Cast and creatives from such shows as Barracuda, The Family Law and Ready for This will appear at the 2016 Screen Futures Summit being held in Melbourne later this month.
Presented by the Australian Teachers of Media and The Australian Centre for the Moving Image from 30 June – 3 July, it will feature more than 100 sessions of keynotes, panels, screenings, Q&A’s, masterclasses and workshops.
Logie Hall of Fame inductee Noni Hazlehurst will lead a session on Power and Influence in the Media, and what impact the current media landscape has on all of us, particularly children.
Summit Organiser Kate McCarthy Ficai said “We have crafted three dynamic days, packed with insightful and challenging discussions from local and international leaders around the future of media education, screen culture and content creation.
“This is a unique opportunity to hear directly from our Industry and to really dive in to the insights and questions our speakers pose as we navigate our way through our collective future. Screen Futures is for anyone working in the education and media sectors as well as general screen enthusiasts of all ages.”

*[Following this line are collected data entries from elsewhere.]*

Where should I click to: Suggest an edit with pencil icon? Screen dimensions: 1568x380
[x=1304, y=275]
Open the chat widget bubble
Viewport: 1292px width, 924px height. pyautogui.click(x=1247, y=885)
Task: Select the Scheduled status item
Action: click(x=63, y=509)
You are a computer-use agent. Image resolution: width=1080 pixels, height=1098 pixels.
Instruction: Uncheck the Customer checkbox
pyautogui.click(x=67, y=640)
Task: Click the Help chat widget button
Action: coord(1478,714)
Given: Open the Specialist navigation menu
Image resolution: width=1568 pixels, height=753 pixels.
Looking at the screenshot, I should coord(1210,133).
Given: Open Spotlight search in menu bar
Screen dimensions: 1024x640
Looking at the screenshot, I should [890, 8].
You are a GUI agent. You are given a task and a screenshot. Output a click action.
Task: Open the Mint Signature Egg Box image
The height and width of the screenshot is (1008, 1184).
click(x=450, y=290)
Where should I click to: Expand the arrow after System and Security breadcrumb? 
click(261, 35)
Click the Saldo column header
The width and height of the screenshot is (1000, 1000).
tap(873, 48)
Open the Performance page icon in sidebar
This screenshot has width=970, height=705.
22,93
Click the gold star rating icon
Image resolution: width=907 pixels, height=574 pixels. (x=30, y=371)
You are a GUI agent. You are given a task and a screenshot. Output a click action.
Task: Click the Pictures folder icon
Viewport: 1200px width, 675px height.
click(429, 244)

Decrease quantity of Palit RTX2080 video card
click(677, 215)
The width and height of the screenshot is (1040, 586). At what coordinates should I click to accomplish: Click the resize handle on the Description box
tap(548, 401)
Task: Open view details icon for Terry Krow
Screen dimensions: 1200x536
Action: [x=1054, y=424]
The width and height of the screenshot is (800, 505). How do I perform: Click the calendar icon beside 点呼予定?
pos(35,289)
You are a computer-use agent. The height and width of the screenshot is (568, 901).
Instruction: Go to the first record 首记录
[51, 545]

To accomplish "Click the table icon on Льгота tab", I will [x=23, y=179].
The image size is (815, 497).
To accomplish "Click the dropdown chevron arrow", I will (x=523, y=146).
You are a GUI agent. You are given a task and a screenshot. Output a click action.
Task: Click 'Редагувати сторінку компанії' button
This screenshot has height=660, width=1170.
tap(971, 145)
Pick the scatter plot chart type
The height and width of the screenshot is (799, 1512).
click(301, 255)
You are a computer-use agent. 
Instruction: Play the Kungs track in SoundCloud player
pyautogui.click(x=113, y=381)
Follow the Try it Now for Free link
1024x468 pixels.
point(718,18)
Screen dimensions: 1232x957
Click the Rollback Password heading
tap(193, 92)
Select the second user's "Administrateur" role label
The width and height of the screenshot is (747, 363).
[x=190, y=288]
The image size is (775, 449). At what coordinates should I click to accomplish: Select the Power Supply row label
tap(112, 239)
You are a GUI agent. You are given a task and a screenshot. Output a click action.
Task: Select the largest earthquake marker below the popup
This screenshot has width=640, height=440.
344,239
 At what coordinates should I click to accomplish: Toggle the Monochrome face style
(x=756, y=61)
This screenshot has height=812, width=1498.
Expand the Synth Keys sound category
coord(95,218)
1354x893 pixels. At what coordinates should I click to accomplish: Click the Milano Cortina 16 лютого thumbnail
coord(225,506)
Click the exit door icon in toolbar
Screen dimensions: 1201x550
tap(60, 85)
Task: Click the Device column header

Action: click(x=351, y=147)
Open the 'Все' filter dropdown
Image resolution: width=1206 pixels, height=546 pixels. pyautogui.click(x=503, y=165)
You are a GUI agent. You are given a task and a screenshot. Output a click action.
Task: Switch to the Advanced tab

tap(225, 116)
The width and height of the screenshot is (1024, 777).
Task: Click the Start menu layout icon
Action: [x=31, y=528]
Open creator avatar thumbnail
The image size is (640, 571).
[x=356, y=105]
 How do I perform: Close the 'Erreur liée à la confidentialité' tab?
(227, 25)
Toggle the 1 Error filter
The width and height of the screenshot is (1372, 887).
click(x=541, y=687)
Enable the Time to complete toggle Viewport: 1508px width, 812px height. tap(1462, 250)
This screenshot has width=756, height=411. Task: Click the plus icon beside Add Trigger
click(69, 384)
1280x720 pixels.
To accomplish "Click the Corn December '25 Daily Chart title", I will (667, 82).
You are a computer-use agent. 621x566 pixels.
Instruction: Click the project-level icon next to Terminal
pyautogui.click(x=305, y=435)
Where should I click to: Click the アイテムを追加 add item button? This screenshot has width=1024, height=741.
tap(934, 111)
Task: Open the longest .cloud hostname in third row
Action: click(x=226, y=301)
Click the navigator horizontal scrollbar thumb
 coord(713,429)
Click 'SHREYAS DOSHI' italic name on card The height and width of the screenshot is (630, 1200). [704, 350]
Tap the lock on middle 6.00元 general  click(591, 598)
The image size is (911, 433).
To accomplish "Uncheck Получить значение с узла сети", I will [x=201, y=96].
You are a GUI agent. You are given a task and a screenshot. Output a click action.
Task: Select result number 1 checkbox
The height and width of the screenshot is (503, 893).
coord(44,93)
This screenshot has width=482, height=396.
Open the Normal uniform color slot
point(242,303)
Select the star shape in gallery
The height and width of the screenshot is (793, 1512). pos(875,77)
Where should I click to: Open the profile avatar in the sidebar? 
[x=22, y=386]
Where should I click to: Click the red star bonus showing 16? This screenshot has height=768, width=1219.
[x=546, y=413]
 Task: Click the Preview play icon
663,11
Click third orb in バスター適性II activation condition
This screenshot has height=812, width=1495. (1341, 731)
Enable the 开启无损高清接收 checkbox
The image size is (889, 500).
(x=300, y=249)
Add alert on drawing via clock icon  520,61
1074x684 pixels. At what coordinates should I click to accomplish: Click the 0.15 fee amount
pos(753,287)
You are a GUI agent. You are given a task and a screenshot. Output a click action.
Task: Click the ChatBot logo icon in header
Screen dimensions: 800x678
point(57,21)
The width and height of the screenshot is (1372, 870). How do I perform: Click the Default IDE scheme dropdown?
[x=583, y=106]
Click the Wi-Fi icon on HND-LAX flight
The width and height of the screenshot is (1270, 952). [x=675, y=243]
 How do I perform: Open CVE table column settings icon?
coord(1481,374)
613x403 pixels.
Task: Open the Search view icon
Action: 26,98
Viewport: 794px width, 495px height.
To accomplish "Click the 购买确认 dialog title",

The Screen Futures Summit will run for three days across two venues, ACMI and RMIT University. The quinquennial conference will provide exposure to contemporary thinking and practice in Film, Television, Media and Cultural Theory in relation to education and beyond. It will inspire and connect content makers, classroom teachers, educators and media lovers, through robust conversation and creative workshops with futures focused leaders.
Paul Wells, Director of the Animation Academy at Loughborough University in England, will deliver the Screen Futures Summit opening key note address looking at how the era of social media and digital culture has changed our world irrevocably, and how animation and moving images are now centre stage as we look to creative ideas to help make sense of it all. Paul has a long list of credits as a scholar, screenwriter and director of animation, comedy and animated documentary.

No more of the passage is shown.